Culture, tech change
SMEs are the mainstay of many economies around the world, but Mathew questions whether they are using IT in a way that enables them to be competitive globally as legacy business models will not help them catch up with global competition.
“The role of IT is to enable the customer to be more productive; they should know the problems proactively before it occurs.
“SMEs have to be as good as [their counterparts and other players in] the world, if they want to be able to compete. It doesn’t have to cost billions, it’s definitely possible with how things are transforming in the world,” he opines.
If users have to call the SME every time a problem occurs – such as when the website goes down – it compromises the user experience. This is not a problem unique to SMEs, as he says recent statistics show that while 85% of organisations are in the midst of their transformation journey, only 7% in the region can be classified as leaders.
The reason for this is that although IT drives business applications built or used by SMEs, digital transformation requires both the use of the right software/tools and a change in culture at the same time.
Looking at obstacles
Although businesses in Malaysia are slowly embracing newer technologies such as mobility, Cloud, the Internet of Things and artificial intelligence, there is still weak ICT infrastructure and uneven digital usage within and among various business sectors.
Moreover, existing IT infrastructure and policies also need to change.
Mathew points out that there is a difference between being digital-savvy with businesses adopting technology for work to empower CEOs/IT managers and end-users being tech-savvy.
He says, “With the amount of technology change happening, if you don’t keep up with tech demands, the tech is not up-to-date or if IT teams are not smart enough to be on top of things, it’s going to be a challenge.”
He raises the Bring Your Own Device trend as an example, saying that tech-savvy users are bringing in their own devices or installing software on their work laptops, which could potentially lead to security or privacy breaches if not proactively addressed.
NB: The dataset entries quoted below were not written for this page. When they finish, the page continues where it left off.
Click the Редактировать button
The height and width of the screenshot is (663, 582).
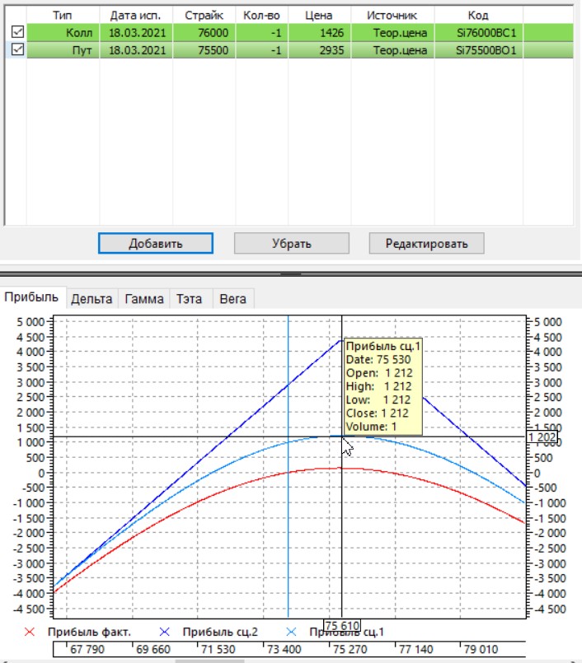(x=425, y=244)
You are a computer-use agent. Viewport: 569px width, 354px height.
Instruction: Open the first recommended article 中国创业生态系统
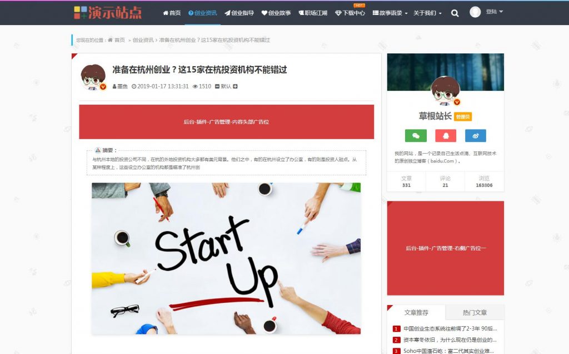click(450, 328)
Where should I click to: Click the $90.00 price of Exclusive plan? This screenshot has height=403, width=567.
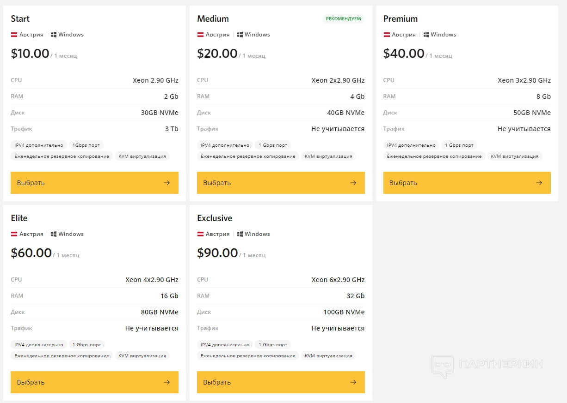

Adopting tools like ManageEngine – which has scaled up from a small business by bringing in innovation and best practices – enable SMEs to gain access to world-class innovation that fosters greater productivity at an affordable price point.
“With the tools and dashboards we have and can provide, we can help align IT and business. IT problems are similar across the world, so we want to bring the learnings from abroad to enable SMEs to use best-of-breed services,” Mathew adds.
ManageEngine is increasing its engagement with stakeholders in Malaysia and Southeast Asia, as well as signing up more channel partners and system integrators to convey its message more easily to customers.
Based on learnings from its global audience, it also wants to conduct more online or on-the-ground training and certification programmes during conferences and seminars here.